In the flat representation, all GDSII geometry elements---including
boundaries, boxes, paths, structure instantiations (`SREF`s), and
arrays (`AREF`s)---are reduced to polygons, described by lists
of *N>1* vertices, with each vertex having two coordinates (*x* and *y*).
The *2N* vertex coordinates are stored internally in the `XY` field
of `Entity`, a `double`-valued `std::vector.` The `Closed` flag
indicates whether or not the polygon includes an edge connecting 
vertex *N* back to vertex *1*.

If the `Text` field of `Entity` is non-NULL, the entity is not a polygon,
but is instead a text string. In this case the `XY` array has length 2,
the (*x,y*) coordinates of the text reference point.

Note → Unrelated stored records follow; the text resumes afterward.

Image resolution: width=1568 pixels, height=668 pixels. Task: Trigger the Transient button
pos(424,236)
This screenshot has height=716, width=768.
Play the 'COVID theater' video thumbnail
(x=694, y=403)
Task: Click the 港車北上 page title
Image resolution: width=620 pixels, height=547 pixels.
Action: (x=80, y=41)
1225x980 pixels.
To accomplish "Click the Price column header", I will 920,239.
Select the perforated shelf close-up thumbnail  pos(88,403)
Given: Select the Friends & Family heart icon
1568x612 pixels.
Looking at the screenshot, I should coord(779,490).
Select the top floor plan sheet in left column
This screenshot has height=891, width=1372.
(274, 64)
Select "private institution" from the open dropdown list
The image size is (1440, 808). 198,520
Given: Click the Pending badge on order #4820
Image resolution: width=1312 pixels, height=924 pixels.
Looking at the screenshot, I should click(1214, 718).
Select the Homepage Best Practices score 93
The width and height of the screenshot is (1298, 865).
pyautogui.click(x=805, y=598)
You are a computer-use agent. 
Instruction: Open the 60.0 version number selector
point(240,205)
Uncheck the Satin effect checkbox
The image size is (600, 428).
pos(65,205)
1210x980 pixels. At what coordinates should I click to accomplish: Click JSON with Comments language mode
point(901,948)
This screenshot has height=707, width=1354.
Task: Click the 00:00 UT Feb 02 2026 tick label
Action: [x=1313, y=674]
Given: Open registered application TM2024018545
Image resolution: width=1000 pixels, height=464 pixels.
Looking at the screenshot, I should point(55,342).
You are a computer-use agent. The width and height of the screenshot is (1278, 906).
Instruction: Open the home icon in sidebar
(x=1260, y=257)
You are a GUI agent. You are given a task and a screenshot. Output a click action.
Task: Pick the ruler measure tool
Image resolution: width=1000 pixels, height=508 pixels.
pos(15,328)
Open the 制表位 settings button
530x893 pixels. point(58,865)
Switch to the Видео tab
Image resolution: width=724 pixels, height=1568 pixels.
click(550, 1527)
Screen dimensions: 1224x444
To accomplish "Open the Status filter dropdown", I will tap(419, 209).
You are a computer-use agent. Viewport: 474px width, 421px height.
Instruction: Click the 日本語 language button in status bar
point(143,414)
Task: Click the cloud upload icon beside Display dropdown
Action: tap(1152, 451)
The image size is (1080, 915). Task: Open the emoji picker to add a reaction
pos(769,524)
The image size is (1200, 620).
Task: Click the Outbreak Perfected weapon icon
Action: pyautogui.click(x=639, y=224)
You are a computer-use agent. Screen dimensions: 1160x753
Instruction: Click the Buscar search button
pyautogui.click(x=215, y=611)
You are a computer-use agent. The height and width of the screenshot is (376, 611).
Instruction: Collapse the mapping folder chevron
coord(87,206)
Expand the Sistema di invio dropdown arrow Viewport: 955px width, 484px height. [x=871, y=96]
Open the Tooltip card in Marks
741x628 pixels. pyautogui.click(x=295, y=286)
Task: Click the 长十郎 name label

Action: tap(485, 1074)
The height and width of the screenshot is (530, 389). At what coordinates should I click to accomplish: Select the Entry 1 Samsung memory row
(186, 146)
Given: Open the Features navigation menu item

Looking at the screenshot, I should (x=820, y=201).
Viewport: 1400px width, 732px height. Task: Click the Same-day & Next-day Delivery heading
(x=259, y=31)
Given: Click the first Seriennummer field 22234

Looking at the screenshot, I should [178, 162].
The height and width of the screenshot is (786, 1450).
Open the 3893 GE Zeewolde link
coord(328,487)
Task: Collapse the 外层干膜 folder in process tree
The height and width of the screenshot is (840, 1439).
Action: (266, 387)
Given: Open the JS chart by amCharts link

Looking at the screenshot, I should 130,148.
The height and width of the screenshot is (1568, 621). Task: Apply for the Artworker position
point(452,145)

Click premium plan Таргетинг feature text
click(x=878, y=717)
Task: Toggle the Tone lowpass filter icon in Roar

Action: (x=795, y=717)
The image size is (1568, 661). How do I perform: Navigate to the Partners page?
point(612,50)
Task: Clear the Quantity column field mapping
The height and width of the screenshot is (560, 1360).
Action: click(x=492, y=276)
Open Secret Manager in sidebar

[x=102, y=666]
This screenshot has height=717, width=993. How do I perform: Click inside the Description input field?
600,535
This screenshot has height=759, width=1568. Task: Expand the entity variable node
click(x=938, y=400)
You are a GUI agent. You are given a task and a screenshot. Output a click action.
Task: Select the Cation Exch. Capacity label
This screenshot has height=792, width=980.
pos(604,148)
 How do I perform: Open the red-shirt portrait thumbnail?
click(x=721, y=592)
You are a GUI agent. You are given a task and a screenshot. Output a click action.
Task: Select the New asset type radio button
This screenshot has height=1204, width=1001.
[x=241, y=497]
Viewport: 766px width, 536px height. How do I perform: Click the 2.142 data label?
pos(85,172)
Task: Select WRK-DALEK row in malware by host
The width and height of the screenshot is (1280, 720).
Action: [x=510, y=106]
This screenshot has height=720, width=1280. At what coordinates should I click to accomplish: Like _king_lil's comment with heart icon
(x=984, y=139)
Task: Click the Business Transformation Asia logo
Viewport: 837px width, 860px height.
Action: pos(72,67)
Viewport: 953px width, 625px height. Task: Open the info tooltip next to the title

Both polygons and text strings may be accompanied by
optional descriptive text, stored in the `*Label` field of `Entity.`

`GDSIIData` provides API routines for extracting polygons from GDSII geometries.
This can be done in a couple of ways:

+ You can ask for a list of all polygons on a given layer. If there is more than one polygon on the layer, you will get them all, in the form of an unsorted array.

+ You can specify a label (character string) and ask for only those polygons that contain the reference point of a text string, on the same layer, matching your string. You can restrict this search to a single layer, or search all layers in the file; in the latter case, only polygons that live on the same layer as the text string are returned.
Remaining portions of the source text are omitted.